Saved entries
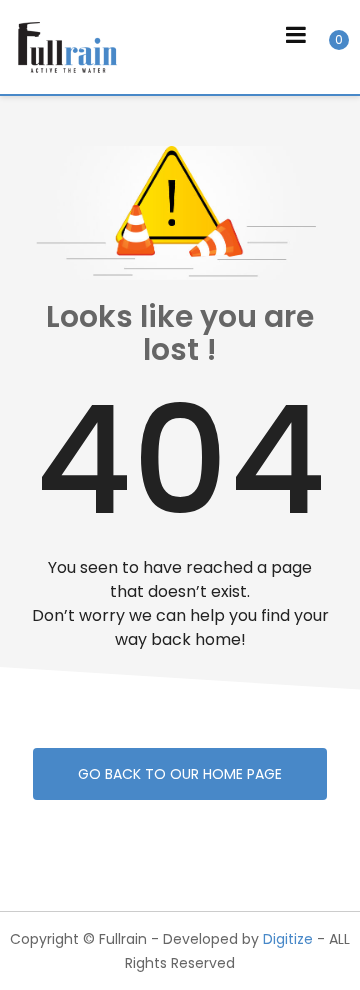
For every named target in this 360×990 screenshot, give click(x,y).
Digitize (288, 939)
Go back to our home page (180, 774)
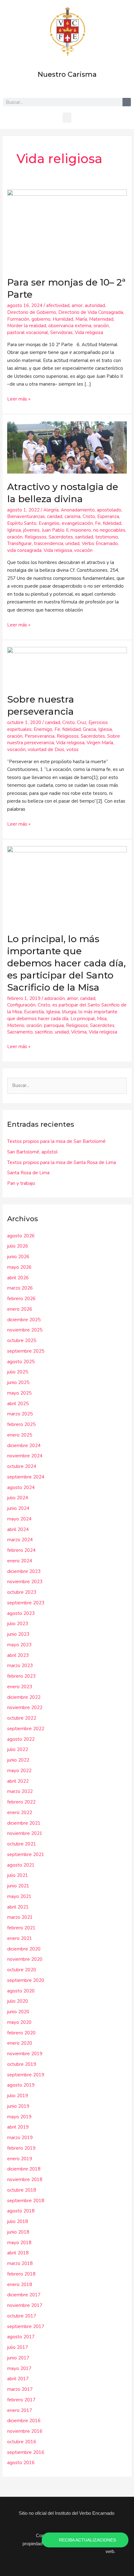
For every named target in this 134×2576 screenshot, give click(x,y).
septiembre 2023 (25, 1603)
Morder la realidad (26, 326)
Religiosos (35, 537)
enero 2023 (19, 1687)
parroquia (54, 1025)
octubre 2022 (21, 1718)
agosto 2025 (21, 1362)
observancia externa (69, 326)
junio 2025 (18, 1382)
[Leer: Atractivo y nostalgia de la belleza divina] (67, 447)
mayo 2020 (19, 2022)
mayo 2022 (19, 1770)
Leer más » (19, 398)
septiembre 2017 (25, 2326)
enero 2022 (19, 1812)
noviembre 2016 (24, 2431)
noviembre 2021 (24, 1833)
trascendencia (48, 543)
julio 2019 (17, 2095)
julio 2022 (17, 1749)
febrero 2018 (21, 2274)
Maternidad (101, 319)
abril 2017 (18, 2379)
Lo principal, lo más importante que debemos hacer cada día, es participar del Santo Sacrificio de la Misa (66, 963)
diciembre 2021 (24, 1823)
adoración (54, 998)
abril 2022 (18, 1781)
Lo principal (82, 1018)
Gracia (89, 729)
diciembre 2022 (24, 1697)
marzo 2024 (20, 1540)
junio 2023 (18, 1634)
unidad (72, 543)
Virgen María (100, 743)
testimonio (106, 537)
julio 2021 (17, 1875)
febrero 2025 (21, 1424)
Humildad (63, 319)
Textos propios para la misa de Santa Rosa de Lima (61, 1162)
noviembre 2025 (24, 1330)
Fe (98, 523)
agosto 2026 (21, 1236)
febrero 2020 (21, 2033)
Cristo (89, 516)
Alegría (51, 510)
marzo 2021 (20, 1917)
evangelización (77, 523)
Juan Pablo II (55, 530)
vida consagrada (24, 550)
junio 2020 (18, 2012)
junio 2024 (18, 1508)
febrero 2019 (21, 2148)
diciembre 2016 (24, 2421)
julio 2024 (17, 1498)
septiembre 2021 (25, 1854)
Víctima (79, 1032)
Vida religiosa (89, 332)
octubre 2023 (21, 1592)
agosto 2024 (21, 1487)
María (81, 319)
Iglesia (14, 530)
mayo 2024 (19, 1519)
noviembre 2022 (24, 1707)
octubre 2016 (21, 2442)
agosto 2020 (21, 1991)
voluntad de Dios (46, 749)
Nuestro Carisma (67, 74)
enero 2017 (19, 2410)
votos (72, 749)
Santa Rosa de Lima (28, 1173)
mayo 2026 (19, 1267)
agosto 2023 (21, 1613)
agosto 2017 (21, 2337)
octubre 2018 (21, 2190)
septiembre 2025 (25, 1351)
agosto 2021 (21, 1865)
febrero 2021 (21, 1928)
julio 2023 (17, 1623)
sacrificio (44, 1032)
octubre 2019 (21, 2064)
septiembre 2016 (25, 2452)
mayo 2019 (19, 2117)
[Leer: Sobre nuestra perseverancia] (67, 666)
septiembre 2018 (25, 2201)
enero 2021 (19, 1938)
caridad (54, 516)
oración (101, 326)
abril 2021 (18, 1907)
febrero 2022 (21, 1802)
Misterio (15, 1025)
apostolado (109, 510)
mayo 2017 (19, 2368)
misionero (80, 530)
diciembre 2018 (24, 2169)
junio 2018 (18, 2232)
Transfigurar (19, 543)
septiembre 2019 (25, 2075)
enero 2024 (19, 1561)
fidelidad (112, 523)
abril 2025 (18, 1403)
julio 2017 (17, 2347)
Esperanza (108, 516)
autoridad (95, 305)
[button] (67, 117)
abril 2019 (18, 2127)
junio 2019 (18, 2106)
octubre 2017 (21, 2316)
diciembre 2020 (24, 1949)
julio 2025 (17, 1372)
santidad (84, 537)
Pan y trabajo (21, 1183)
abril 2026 (18, 1278)
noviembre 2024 (24, 1456)
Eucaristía (34, 1012)
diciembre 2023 (24, 1571)
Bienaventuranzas (26, 516)
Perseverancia (40, 736)
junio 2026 (18, 1257)
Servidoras (61, 332)
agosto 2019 (21, 2085)
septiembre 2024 (25, 1477)
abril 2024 (18, 1529)
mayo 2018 (19, 2242)
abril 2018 (18, 2253)
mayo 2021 (19, 1896)
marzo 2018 (20, 2263)
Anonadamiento (78, 510)
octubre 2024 (21, 1466)
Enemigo (43, 729)
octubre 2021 (21, 1844)
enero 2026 (19, 1309)
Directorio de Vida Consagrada (90, 312)
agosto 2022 (21, 1739)
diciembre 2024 (24, 1445)
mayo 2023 (19, 1645)
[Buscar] (126, 102)
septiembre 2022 (25, 1729)
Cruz (81, 722)
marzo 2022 (20, 1791)
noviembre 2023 (24, 1582)
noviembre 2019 (24, 2054)
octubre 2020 (21, 1970)
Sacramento (20, 1032)
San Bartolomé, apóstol (32, 1152)
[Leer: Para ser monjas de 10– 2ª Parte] (67, 229)
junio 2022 (18, 1760)
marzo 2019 (20, 2137)
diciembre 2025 (24, 1320)
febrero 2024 (21, 1550)
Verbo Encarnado (100, 543)
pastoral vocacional (27, 332)
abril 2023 (18, 1655)
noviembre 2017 (24, 2305)
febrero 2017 (21, 2400)
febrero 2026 (21, 1298)
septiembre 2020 (25, 1980)
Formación (18, 319)
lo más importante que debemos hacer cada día (62, 1015)
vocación (83, 550)
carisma (72, 516)
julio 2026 (17, 1246)
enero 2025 (19, 1435)
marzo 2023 (20, 1665)
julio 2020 (17, 2001)
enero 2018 (19, 2284)
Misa (102, 1018)
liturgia (69, 1012)
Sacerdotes (61, 537)
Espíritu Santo (21, 523)
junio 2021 (18, 1886)
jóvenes (31, 530)
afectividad (57, 305)
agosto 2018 (21, 2211)
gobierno (40, 319)
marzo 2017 (20, 2389)
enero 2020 (19, 2043)
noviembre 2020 (24, 1959)
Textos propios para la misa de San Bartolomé (56, 1141)
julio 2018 (17, 2221)
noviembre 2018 (24, 2179)
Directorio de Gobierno (31, 312)
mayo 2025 (19, 1393)
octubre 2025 (21, 1340)
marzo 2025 (20, 1414)
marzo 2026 (20, 1288)
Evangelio (49, 523)
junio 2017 (18, 2358)
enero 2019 (19, 2159)
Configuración (21, 1005)
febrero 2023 (21, 1676)
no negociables (109, 530)
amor (77, 305)
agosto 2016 (21, 2462)
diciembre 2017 (24, 2295)
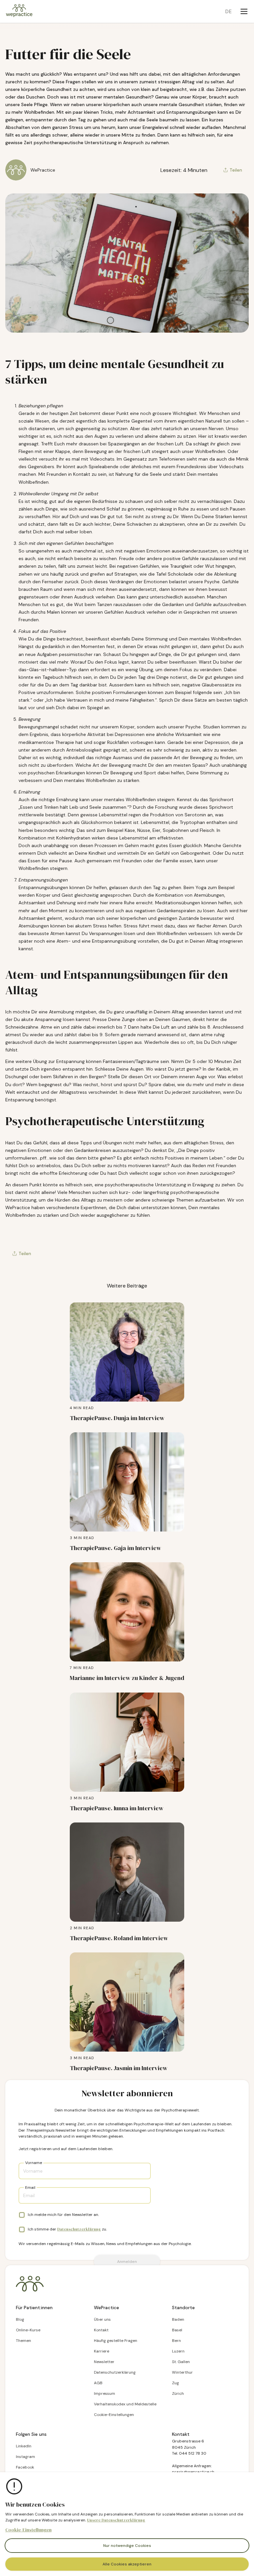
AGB (98, 2383)
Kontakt (101, 2330)
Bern (176, 2340)
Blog (20, 2319)
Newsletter (104, 2361)
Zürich (178, 2393)
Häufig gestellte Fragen (115, 2340)
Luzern (178, 2351)
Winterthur (182, 2372)
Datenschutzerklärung (79, 2229)
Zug (175, 2383)
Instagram (25, 2456)
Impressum (104, 2393)
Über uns (102, 2319)
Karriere (101, 2351)
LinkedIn (23, 2446)
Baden (178, 2319)
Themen (23, 2340)
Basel (177, 2330)
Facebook (25, 2467)
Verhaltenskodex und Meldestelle (125, 2404)
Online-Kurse (28, 2330)
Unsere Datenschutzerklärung (116, 2520)
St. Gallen (181, 2361)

What to work on
Write out the records exactly. Do not carry the pictures over.

Your response
For every named target in this 360×990 screenshot, give click(x,y).
Digitize (288, 939)
Go back to our home page (180, 774)
For every named target in this 134×2576 screenshot, give click(x,y).
septiembre 2023 (25, 1603)
Morder la realidad (26, 326)
Religiosos (35, 537)
enero 2023 (19, 1687)
parroquia (54, 1025)
octubre 2022 (21, 1718)
agosto 2025 (21, 1362)
observancia externa (69, 326)
junio 2025 (18, 1382)
[Leer: Atractivo y nostalgia de la belleza divina] (67, 447)
mayo 2020 (19, 2022)
mayo 2022 (19, 1770)
Leer más » (19, 398)
septiembre 2017 (25, 2326)
enero 2022 (19, 1812)
noviembre 2016 (24, 2431)
noviembre 2021 (24, 1833)
trascendencia (48, 543)
julio 2019 (17, 2095)
julio 2022 (17, 1749)
febrero 2018 (21, 2274)
Maternidad (101, 319)
abril 2017 (18, 2379)
Lo principal, lo más importante que debemos hacer cada día, es participar del Santo Sacrificio de la Misa (66, 963)
diciembre 2021 (24, 1823)
adoración (54, 998)
abril 2022 (18, 1781)
Lo principal (82, 1018)
Gracia (89, 729)
diciembre 2022 (24, 1697)
marzo 2024 (20, 1540)
junio 2023 (18, 1634)
unidad (72, 543)
Virgen María (100, 743)
testimonio (106, 537)
julio 2021 (17, 1875)
febrero 2025 (21, 1424)
Humildad (63, 319)
Textos propios para la misa de Santa Rosa de Lima (61, 1162)
noviembre 2025 (24, 1330)
Fe (98, 523)
agosto 2026 (21, 1236)
febrero 2020 (21, 2033)
Cristo (89, 516)
Alegría (51, 510)
marzo 2021 (20, 1917)
evangelización (77, 523)
Juan Pablo II (55, 530)
vida consagrada (24, 550)
junio 2020 (18, 2012)
junio 2024 (18, 1508)
febrero 2019 (21, 2148)
diciembre 2016 (24, 2421)
julio 2024 (17, 1498)
septiembre 2021 (25, 1854)
Víctima (79, 1032)
Vida religiosa (89, 332)
octubre 2023 (21, 1592)
agosto 2024 (21, 1487)
María (81, 319)
Iglesia (14, 530)
mayo 2024 (19, 1519)
noviembre 2022 (24, 1707)
octubre 2016 (21, 2442)
agosto 2020 (21, 1991)
voluntad de Dios (46, 749)
Nuestro Carisma (67, 74)
enero 2017 (19, 2410)
votos (72, 749)
Santa Rosa de Lima (28, 1173)
mayo 2026 (19, 1267)
agosto 2023 (21, 1613)
agosto 2017 (21, 2337)
octubre 2018 (21, 2190)
septiembre 2025 (25, 1351)
agosto 2021 (21, 1865)
febrero 2021 (21, 1928)
julio 2023 (17, 1623)
sacrificio (44, 1032)
octubre 2019 (21, 2064)
septiembre 2016 (25, 2452)
mayo 2019 (19, 2117)
[Leer: Sobre nuestra perseverancia] (67, 666)
septiembre 2018 (25, 2201)
enero 2021 (19, 1938)
caridad (54, 516)
oración (101, 326)
abril 2021 (18, 1907)
febrero 2022 (21, 1802)
Misterio (15, 1025)
apostolado (109, 510)
mayo 2017 (19, 2368)
misionero (80, 530)
diciembre 2018 (24, 2169)
junio 2018 (18, 2232)
Transfigurar (19, 543)
septiembre 2019 (25, 2075)
enero 2024 (19, 1561)
fidelidad (112, 523)
abril 2025 (18, 1403)
julio 2017 (17, 2347)
Esperanza (108, 516)
autoridad (95, 305)
[button] (67, 117)
abril 2019 (18, 2127)
junio 2019 (18, 2106)
octubre 2017 (21, 2316)
diciembre 2020 (24, 1949)
julio 2025 (17, 1372)
santidad (84, 537)
Pan y trabajo (21, 1183)
abril 2026 (18, 1278)
noviembre 2024 (24, 1456)
Eucaristía (34, 1012)
diciembre 2023 (24, 1571)
Bienaventuranzas (26, 516)
Perseverancia (40, 736)
junio 2026 (18, 1257)
Servidoras (61, 332)
agosto 2019 (21, 2085)
septiembre 2024 (25, 1477)
abril 2024 (18, 1529)
mayo 2018 (19, 2242)
abril 2018 (18, 2253)
mayo 2021 (19, 1896)
marzo 2018 (20, 2263)
Anonadamiento (78, 510)
octubre 2024 (21, 1466)
Enemigo (43, 729)
octubre 2021 (21, 1844)
enero 2026 (19, 1309)
Directorio de Vida Consagrada (90, 312)
agosto 2022 (21, 1739)
diciembre 2024 (24, 1445)
mayo 2023 (19, 1645)
[Buscar] (126, 102)
septiembre 2022 (25, 1729)
Cruz (81, 722)
marzo 2022 (20, 1791)
noviembre 2023 (24, 1582)
noviembre 2019 (24, 2054)
octubre 2020 (21, 1970)
Sacramento (20, 1032)
San Bartolomé, apóstol (32, 1152)
[Leer: Para ser monjas de 10– 2ª Parte] (67, 229)
junio 2022 (18, 1760)
marzo 2019 (20, 2137)
diciembre 2025 (24, 1320)
febrero 2024 (21, 1550)
Verbo Encarnado (100, 543)
pastoral vocacional (27, 332)
abril 2023 (18, 1655)
noviembre 2017 (24, 2305)
febrero 2017 (21, 2400)
febrero 2026 (21, 1298)
septiembre 2020 (25, 1980)
Formación (18, 319)
lo más importante que debemos hacer cada día (62, 1015)
vocación (83, 550)
carisma (72, 516)
julio 2026 (17, 1246)
enero 2025 (19, 1435)
marzo 2023 (20, 1665)
julio 2020 (17, 2001)
enero 2018 (19, 2284)
Misa (102, 1018)
liturgia (69, 1012)
Sacerdotes (61, 537)
Espíritu Santo (21, 523)
junio 2021 (18, 1886)
jóvenes (31, 530)
afectividad (57, 305)
agosto 2018 (21, 2211)
gobierno (40, 319)
marzo 2017 (20, 2389)
enero 2020 (19, 2043)
noviembre 2020 (24, 1959)
Textos propios para la misa de San Bartolomé (56, 1141)
julio 2018 (17, 2221)
noviembre 2018 (24, 2179)
Directorio de Gobierno (31, 312)
mayo 2025 (19, 1393)
octubre 2025 (21, 1340)
marzo 2025 (20, 1414)
marzo 2026 (20, 1288)
Evangelio (49, 523)
junio 2017 (18, 2358)
enero 2019 (19, 2159)
Configuración (21, 1005)
febrero 2023 (21, 1676)
no negociables (109, 530)
amor (77, 305)
agosto 2016 (21, 2462)
diciembre 2017 (24, 2295)
AGB (98, 2383)
Kontakt (101, 2330)
Bern (176, 2340)
Blog (20, 2319)
Newsletter (104, 2361)
Zürich (178, 2393)
Häufig gestellte Fragen (115, 2340)
Luzern (178, 2351)
Winterthur (182, 2372)
Datenschutzerklärung (79, 2229)
Zug (175, 2383)
Instagram (25, 2456)
Impressum (104, 2393)
Über uns (102, 2319)
Karriere (101, 2351)
LinkedIn (23, 2446)
Baden (178, 2319)
Themen (23, 2340)
Basel (177, 2330)
Facebook (25, 2467)
Verhaltenskodex und Meldestelle (125, 2404)
Online-Kurse (28, 2330)
Unsere Datenschutzerklärung (116, 2520)
St. Gallen (181, 2361)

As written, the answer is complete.